Le gouvernement Charest sera attaqué durement à l'Assemblée nationale à compter d'aujourd'hui pour son inaction dans la crise de l'industrie forestière mais au-delà de ce secteur spécifique d'activités, c'est l'absence de stratégie économique de ce gouvernement depuis trois ans qui ressort.
Autant les gouvernements formés par le Parti québécois sont interventionnistes à tout crin, directement ou par l'intermédiaire de la Société générale de financement, d'Investissements-Québec et même, de façon inavouée, de la Caisse de dépôt et de placement, autant le présent gouvernement libéral laisse jouer les lois du marché, en se défendant d'être doctrinaire comme l'était son prédécesseur. Les dossiers seraient traités au cas par cas, prétexte-t-on. Bernard Landry misait sur un plan de développement économique axé sur le ciblage de créneaux dans lesquels les acteurs gouvernementaux devaient d'une part intensifier les efforts de prospection et d'autre part prévoir la mise en place de programmes de soutien. Le meilleur exemple est celui des nouvelles technologies.
S'ajoutaient à cette planification d'ensemble diverses opérations de sauvetage, parfois aussi coûteuses que désastreuses dans leur déroulement, comme celle de la Gaspésia.
Le pendule est passé d'un extrême à l'autre. Le gouvernement Charest s'est retiré, en début de mandat, comme acteur majeur de l'économie, sous la férule du ministre Michel Audet, alors affecté au Développement économique. Lorsqu'il a été remplacé par son jeune collègue Claude Béchard, les milieux d'affaires se sont contentés de sourciller, puis de sourire. L'arrivée de Raymond Bachand, ex-président du Fonds de solidarité de la FTQ, a redonné du sérieux et de la crédibilité à ce ministère, mais ce transfuge péquiste semble vraiment partager maintenant la pensée libérale, ou sinon avoir les mains liées. Des dizaines de milliers d'emplois sont disparus dans la crise forestière mais aussi dans le textile, dans le meuble, et le gouvernement Charest est resté impassible. Nous pouvions nous attendre à cela des conservateurs de Stephen Harper mais pas des libéraux québécois.
Ces secteurs traditionnels ne sont plus concurrentiels et l'État ne peut servir de béquille permanente. La prospection d'investissements en vue de la mutation d'économies régionales, la formation et le recyclage de la main-d'oeuvre, doivent alors être canalisés dans des plans d'action intégrés. Cela fait partie du rôle de l'État.
Les entreprises québécoises qui dépendent de leurs exportations, ont par ailleurs écopé à la suite de la hausse de la valeur du dollar. Nos produits deviennent moins alléchants. Mais, en plus, les fous soubresauts dans le prix du pétrole ont fait exploser les coûts de transport. Ceux pour le chauffage grimperont également cet hiver. Le gouvernement du Québec maintient sa part de pression sur les entreprises et les consommateurs par ses taxes élevées sur le pétrole.
Bref, les Québécois sont privés des avantages à court terme d'un gouvernement interventionniste mais ils ne retirent pas non plus ceux que devraient théoriquement procurer une philosophie non-interventionniste, puisque le gouvernement dirigé par Jean Charest prélève des impôts et des taxes aussi élevés sinon plus que son prédécesseur. Se vouloir non-interventionniste dans le quotidien n'oblige pourtant pas à se soustraire à toute responsabilité d'État dans le déroulement à moyen et long terme de la vie économique.

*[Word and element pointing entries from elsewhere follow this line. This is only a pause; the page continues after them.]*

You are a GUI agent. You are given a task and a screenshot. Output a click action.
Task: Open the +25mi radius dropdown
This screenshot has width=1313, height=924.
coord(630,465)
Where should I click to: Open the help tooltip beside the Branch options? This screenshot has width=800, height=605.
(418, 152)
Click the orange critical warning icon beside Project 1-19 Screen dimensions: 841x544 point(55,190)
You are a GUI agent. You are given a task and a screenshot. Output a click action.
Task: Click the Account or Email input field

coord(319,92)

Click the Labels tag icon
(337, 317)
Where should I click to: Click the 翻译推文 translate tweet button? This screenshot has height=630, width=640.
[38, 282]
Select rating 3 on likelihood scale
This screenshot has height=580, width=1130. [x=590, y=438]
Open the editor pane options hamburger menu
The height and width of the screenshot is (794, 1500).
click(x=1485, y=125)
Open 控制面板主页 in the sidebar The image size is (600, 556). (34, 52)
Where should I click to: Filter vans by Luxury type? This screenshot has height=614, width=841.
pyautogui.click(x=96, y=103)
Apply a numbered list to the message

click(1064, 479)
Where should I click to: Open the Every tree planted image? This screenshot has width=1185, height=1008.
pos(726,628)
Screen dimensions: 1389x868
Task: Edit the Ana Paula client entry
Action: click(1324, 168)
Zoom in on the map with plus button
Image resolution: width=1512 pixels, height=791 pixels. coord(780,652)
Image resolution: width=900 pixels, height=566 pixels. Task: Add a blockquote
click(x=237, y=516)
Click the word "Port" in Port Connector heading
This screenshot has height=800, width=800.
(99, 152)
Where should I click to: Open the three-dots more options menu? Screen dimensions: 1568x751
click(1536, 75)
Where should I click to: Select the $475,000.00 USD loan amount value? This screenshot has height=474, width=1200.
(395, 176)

La crise dans l'industrie du bois est dramatique. Les Québécois en prennent tout à coup conscience mais elle a débuté il y a plus de deux ans et toutes les pertes d'emplois compilées avaient été prévues. La pression politique fera enfin accoucher d'un programme gouvernemental a posteriori. Plus que jamais, l'expression «l'arbre cache la forêt» risque de s'appliquer: nous oublierons qu'indépendamment de cette crise sectorielle, le gouvernement Charest a aussi oublié le développement économique depuis trois ans, alors que cela a été traditionnellement la marque de commerce des libéraux. Les libéraux au Québec ont été aussi interventionnistes depuis 1960 que les péquistes depuis 1976. À quelques heures de la commémoration de la pensée et de l'oeuvre de Robert Bourassa, cela apparaît comme une trahison.